从食品污染物限量来说,与欧盟的标准是一致的,且标准高于日本与国际食品法典委员会(CAC)规定大米中镉限量是0.4毫克/千克的标准。

然而,对于农民来说,一般不会考虑自己种植的大米是否重金属超标,而市场上售卖的大米,消费者从包装标识上更是无从知道产品是否有进行过正规的重金属及其他重要指标检测,购买时只能从产地大致判断大米的优劣。因此,这些重点检测数据的披露或许是保护消费者安全的一种方法。

如何预防“镉大米”危害呢?
网上有很多如何识别“镉大米”的文章,说得头头是道。
对于这样的文章,我送他两个字——扯淡!
凭我们的眼睛,是看不出来大米镉元素含量是否超标的!
凭我们的鼻子,是闻不出来大米镉元素含量是否超标的!
凭我们的舌头,是品不出来大米镉元素含量是否超标的!
凭我们的双手,是摸不出来大米镉元素含量是否超标的!
最简单的方法就是:在正规渠道购买非镉污染地区出产的大米。
重要的事情说三遍!不要购买镉污染地区的大米!!!

当然,更重要的是主管部门要要提高安全意识,加强监管,尽管早有“医学警告”。
2013年广东发现镉大米时,仍有某地农业局官员居然堂而皇之的宣称:“镉大米并不是毒大米,吃一两年没问题”。
这种认知,是出于无知还是为了维稳和地方利益?这是对镉大米危害认识不足、安全意识和责任意识不够的表现。

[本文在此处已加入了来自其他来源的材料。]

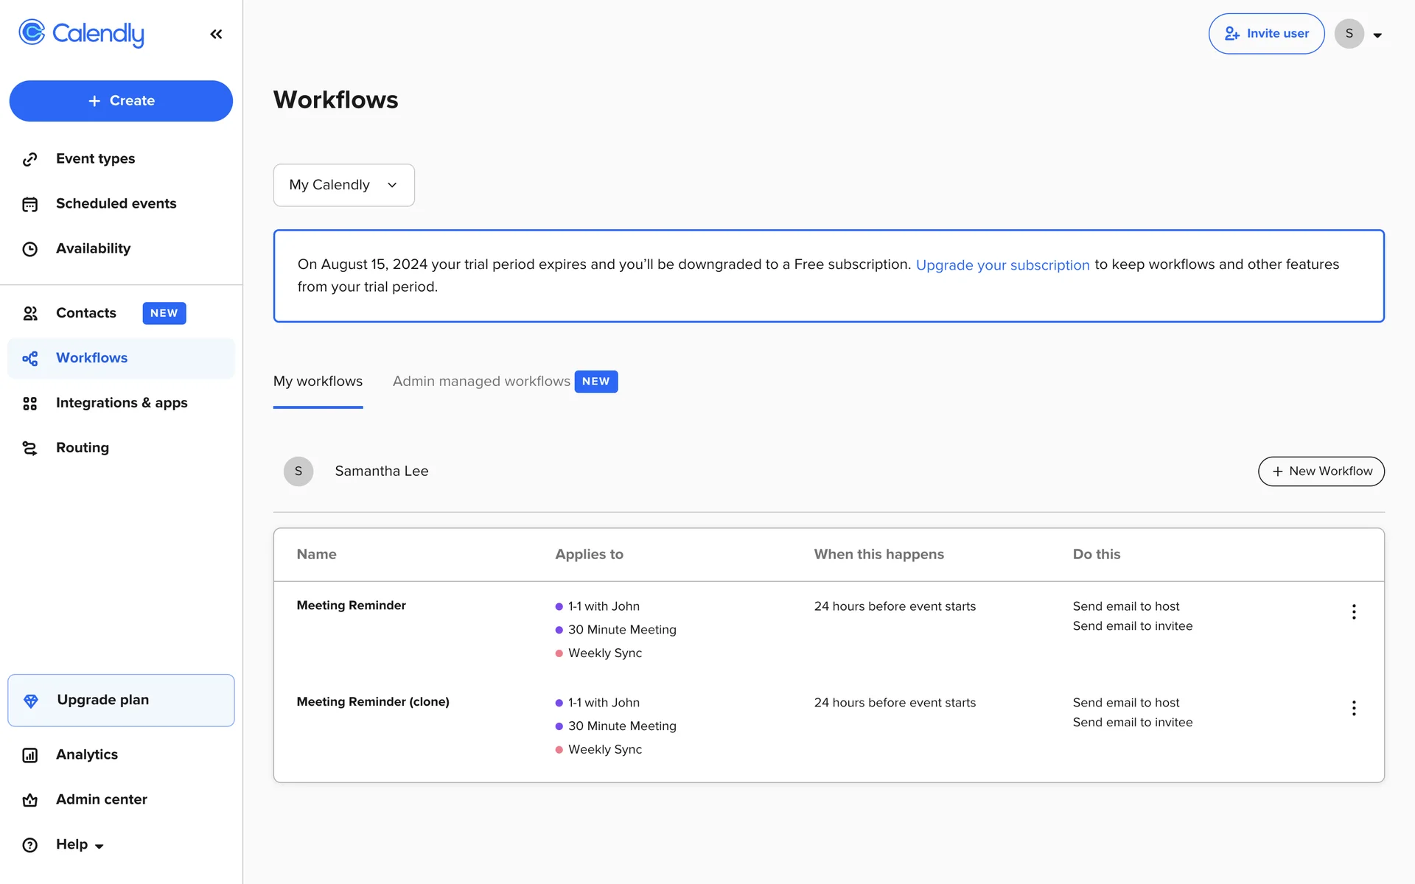Click the Calendly logo

82,33
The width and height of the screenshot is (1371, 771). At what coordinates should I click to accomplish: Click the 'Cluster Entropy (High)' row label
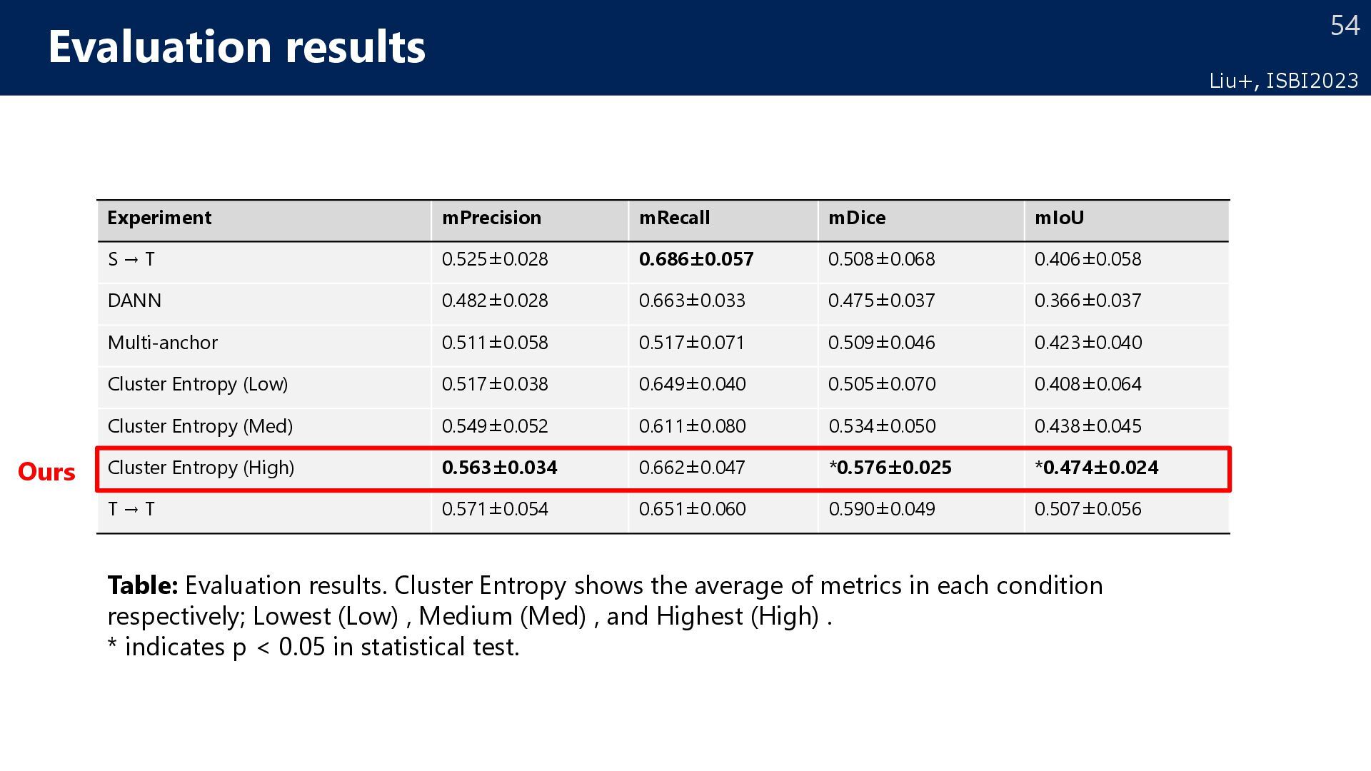click(x=201, y=468)
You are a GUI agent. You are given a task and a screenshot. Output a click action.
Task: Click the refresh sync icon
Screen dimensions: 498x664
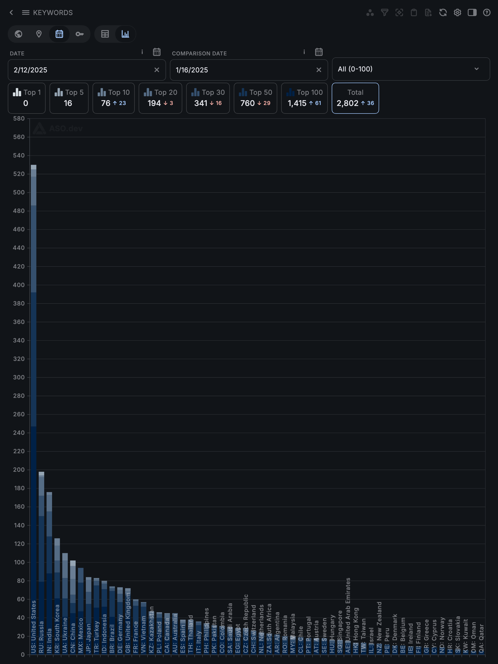tap(443, 13)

“镉大米”究其原因,是环境污染造成的。如何积极应对“镉大米”?解决的根本途径是对环境污染的治理。

国家应彻底整治排污企业、严肃追责;农业部门也应对于水土的污染状况进行详细的监测。若污染物超标,就应该禁止稻田种植;对于已经进入市场的大米,加强对污染物的检测,以防“镉大米”进入消费者口中。

我们追求经济发展,但决不能以牺牲生态环境为代价。毕竟,追求发展是为了更好地生活,而不是牺牲生活去求发展。环境是人类赖以生存的保障,所以,要像保护眼睛一样保护生态环境,像对待生命一样对待生态环境。

文章的最后强调一点:
由于国家的严格监管,当前我国大米镉含量超标问题总体不是很严重,并没有出现流行性病学问题。为此,广大消费者无须恐慌,更不必谈“米”色变。
特别声明:本文有关查处镉大米的案例,均来自国家正规媒体。